La victoire du Paris Saint-Germain en Ligue des champions entachée par la violence : un mort et des centaines d'interpellations en France
Les célébrations de la deuxième victoire consécutive du Paris Saint-Germain en Ligue des champions ont dégénéré cette nuit, faisant un mort, plus de 200 blessés et près de 800 interpellations dans toute la France.
Une soirée de fête qui tourne mal
Le Paris Saint-Germain a décroché samedi soir son deuxième sacre consécutif en Ligue des champions de l'UEFA, en battant Arsenal aux tirs au but lors d'une finale dramatique disputée à Budapest, en Hongrie. La victoire a immédiatement provoqué des célébrations dans toute la France, avec environ 20 000 supporters rassemblés sur les Champs-Élysées à Paris. Mais les réjouissances ont vite été gâchées par des affrontements violents entre émeutiers et forces de l'ordre, suscitant ce que le ministre de l'Intérieur, Laurent Nuñez, a décrit comme des scènes « absolument inacceptables » de vandalisme et de désordre.
La très grande majorité est venue fêter la victoire et tout s'est très bien passé. Mais quelques individus, et ce ne sont pas des supporters du PSG, mais des gens qui ne regardent même pas les matchs, sont sortis pour créer des incidents et du désordre.
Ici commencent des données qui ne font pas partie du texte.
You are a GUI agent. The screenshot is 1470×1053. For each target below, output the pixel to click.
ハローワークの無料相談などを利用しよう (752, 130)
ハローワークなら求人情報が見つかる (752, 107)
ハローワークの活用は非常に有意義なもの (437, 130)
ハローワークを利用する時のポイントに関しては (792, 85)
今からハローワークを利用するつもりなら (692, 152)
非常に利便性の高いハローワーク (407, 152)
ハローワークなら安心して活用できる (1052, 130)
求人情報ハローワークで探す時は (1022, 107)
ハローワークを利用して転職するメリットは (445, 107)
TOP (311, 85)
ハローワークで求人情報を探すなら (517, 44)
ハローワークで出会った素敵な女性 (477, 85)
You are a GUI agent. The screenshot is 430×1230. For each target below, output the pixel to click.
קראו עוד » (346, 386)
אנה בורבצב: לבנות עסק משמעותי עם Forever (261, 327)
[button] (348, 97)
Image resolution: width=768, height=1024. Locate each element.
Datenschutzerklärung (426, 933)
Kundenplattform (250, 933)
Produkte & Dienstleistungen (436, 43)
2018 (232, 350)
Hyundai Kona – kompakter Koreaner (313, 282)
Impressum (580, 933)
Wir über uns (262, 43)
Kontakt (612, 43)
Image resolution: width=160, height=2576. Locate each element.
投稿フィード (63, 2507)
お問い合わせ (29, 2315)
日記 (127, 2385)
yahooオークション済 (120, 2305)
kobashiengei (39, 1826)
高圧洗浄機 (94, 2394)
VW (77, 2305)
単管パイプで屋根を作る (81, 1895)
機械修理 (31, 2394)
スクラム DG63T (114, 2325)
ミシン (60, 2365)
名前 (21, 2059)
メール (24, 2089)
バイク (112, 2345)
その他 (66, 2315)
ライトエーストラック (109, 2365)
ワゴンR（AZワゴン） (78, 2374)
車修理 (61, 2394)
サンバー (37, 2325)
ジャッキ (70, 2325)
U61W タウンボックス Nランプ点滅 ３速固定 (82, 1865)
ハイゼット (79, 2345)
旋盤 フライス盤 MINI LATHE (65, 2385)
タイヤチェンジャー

Bilan humain et interpellations
Le parquet de Paris a confirmé un décès : un homme de 24 ans mort après avoir percuté des blocs de béton en scooter sur une bretelle de sortie du périphérique, près de la Porte Maillot, non loin du Parc des Princes. Une autre personne est dans le coma après avoir reçu des coups de couteau lors d'une rixe. Au total, 219 personnes ont été blessées dans le pays, dont huit grièvement. Parmi les blessés figurent 57 policiers et gendarmes. Les autorités ont interpellé 780 personnes en France, dont 457 ont été placées en garde à vue. Près de 300 de ces interpellations ont eu lieu à Paris seulement.
Nous ne tolérerons aucun excès, aucun désordre. Nous continuerons à faire preuve de la plus grande fermeté.
Désordres généralisés
Des émeutes ont été signalées dans une quinzaine de villes françaises. À Paris, de petits groupes ont vandalisé des magasins, incendié des voitures et tiré des feux d'artifice et des fusées éclairantes sur la police. Un groupe a même tenté de prendre d'assaut un commissariat du 8e arrondissement avant d'être dispersé. Sept agents ont été blessés lors des heurts. Cette violence marque une escalade significative par rapport aux célébrations de l'année précédente, où 201 personnes avaient été blessées et plus de 500 interpellées après le premier titre du PSG.
Les célébrations prévues maintenues
Malgré les violences de la nuit, le ministre de l'Intérieur Nuñez a confirmé que le défilé de la victoire prévu aurait bien lieu dimanche après-midi. Plus de 22 000 policiers et gendarmes ont été déployés dans la capitale, où jusqu'à 100 000 personnes étaient attendues au Champ-de-Mars, près de la tour Eiffel. Le bus de l'équipe devait se rendre au palais de l'Élysée pour une réception avec le président Emmanuel Macron à 18 heures, suivie d'une célébration au Parc des Princes à partir de 19 h 30.
Nous avons eu quelques rassemblements dans une ambiance festive partout sur le territoire national. La situation est globalement restée sous contrôle malgré quelques débordements, régulièrement réprimés par les forces de l'ordre.